Produced by the Almodóvar brothers, and directed by Isabel Coixet The Secret Life of Words (shown out of competition) was listed as a Spanish film .Yet with financial support from Bord Scannán and the Northern Ireland Film Board and Irish technical support it could be considered an Irish film. Shot in Belfast, Donaghadee, and on an offshore oil rig, the film features Canadian Sarah Polly (The Claim) as Hanna, a deaf girl of Bosnian origin who works in a plastics factory. Ordered on vacation by her kindly boss, Hanna, a nurse by training, overhears of a vacancy for a professional on a distant rig. Josef, a technician (Tim Robbins), has suffered burns and temporary blindness in an attempt to save a co-worker from a gas explosion. Hanna is to wash and feed Josef, change his dressings, ease his pain, and listen to his chatter. When she’s had enough she simply switches off her hearing aid. The viewer is fascinated by Hannah. Why can she not make human contact? Gradually, however, the motley crew on the rig, especially Josef, influence Hannah breaking down her resistance. Hannah has survived unspeakable brutality, perhaps with the wounded Josef there may be hope.
Two independent American films greatly impressed the undersigned: Holly a Cambodian US co-production marks the directorial debut of screenwriter Guy Moshe. Again we witness the after effects of war. Holly, a 12 year-old Vietnamese girl, has been sold into prostitution by her impoverished parents. Spirited to Phnom Penh, Holly, still a virgin and as such prime merchandise, meets Patrick (Ron Livingston ) an aimless wanderer dealing in illegal merchandise. Patrick’s contact at the US Embassy is Chris (Chris Penn in his final role). Though no saint, Chris keeps Patrick out of police hands. Gradually Patrick establishes an avuncular relationship with Holly. When a brothel owner transfers the child to the interior, Patrick follows, tracks her down, and places her in a UNESCO-style safe house. Holly is part of the ‘K-11’ project, dedicated to raising awareness of international sex trafficking.

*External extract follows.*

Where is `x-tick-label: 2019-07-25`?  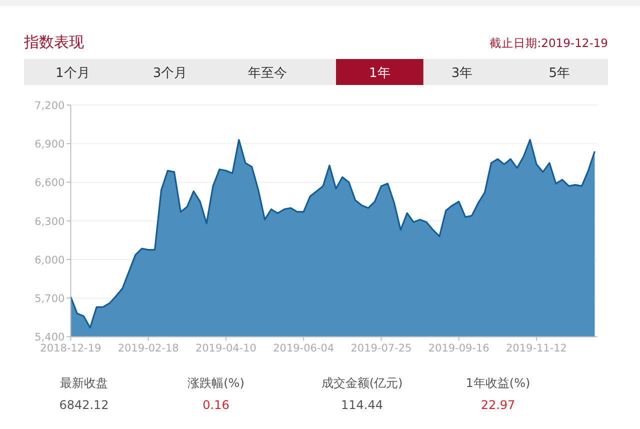 x-tick-label: 2019-07-25 is located at coordinates (381, 348).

Directed by child psychologist and documentary filmmaker Joanna Lipper, Little Fugitive is a remake of the classic 1953 Ray Ashley film. Lenny, an eleven year-old, has a lot of responsibility; his father is in prison and his mother works nurse’s hours. Lenny must care for his brother Joey, aged seven. Joey is sometimes disobedient, so Lenny plays a practical joke on him. The joke goes terribly wrong. Joey flees to Coney Island and is befriended by an older runaway. This lyrical comedy-drama, a worthy remake, yet a criticism of US Family Service Law, deserves to be widely seen.